Even missing that the sheriff is supportive of the basis of sanctuary city laws.

It wasn't missed, I read the article I posted. The Sheriff agrees with some aspects of the law while pointing out the flaws. Had the killers armed robbery charge been more recent he could have been held for ICE.
 
To enter the country illegally is a crime so technically they do. Lol

Now not all that come to the U.S. commit violent crime like this person obviously, but some do and it doesn't make someone else a racist to point that out and to say that we should do a better job of knowing who is coming into our country and to deport those who commit violent crime like armed robbery regardless of how long ago it was.
So, build the wall. Right?
 
It's to be contrarian and rile people up. There is no other reason to go around being a "centrist" who consistently sides with conservative ideology they know is offensive and usually provably wrong to the majority of the members here.
 
So what is your point, now or ever? What's the point of the article's you continually post?

That it's reasonable to deport violent criminals?

It's to be contrarian and rile people up. There is no other reason to go around being a "centrist" who consistently sides with conservative ideology they know is offensive and usually provably wrong to the majority of the members here.

Its offensive to post an article about an illegal immigrant who went on a crime spree thanks in part to weak laws that wouldnt let him be deported (again)? 6 innocent people injured, one dead. That's what should rile people up.

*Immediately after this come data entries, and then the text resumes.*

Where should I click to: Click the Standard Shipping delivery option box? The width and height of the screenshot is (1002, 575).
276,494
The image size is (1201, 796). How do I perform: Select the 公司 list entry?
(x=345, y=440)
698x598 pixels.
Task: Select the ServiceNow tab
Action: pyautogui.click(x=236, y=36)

What is offensive is that attitude here of anyone who does not support open borders and prefers strong immigration laws is assumed to "hate brown people".

Also, I do not use the word or claim to be a centrist. That is Aximili. Two totally different names/posting styles. Its not difficult to understand.
 
You don't have to outright say what you are just as you made the implication anyone against a border wall is for "open borders" and that weak immigration laws are good. The reality is the existing laws are terrible and already designed to be a burden on anyone who wants to legally immigrate. What you want, and what you deny, is to make all immigration illegal. Unless of course they come from acceptable European countries.

If the immigration laws were simpler and easier to go through we would not have an (inflated) illegal border crossing problem. On top of which most illegal immigrants come legally into the country on visas then stay when they expire. They do not come over the border.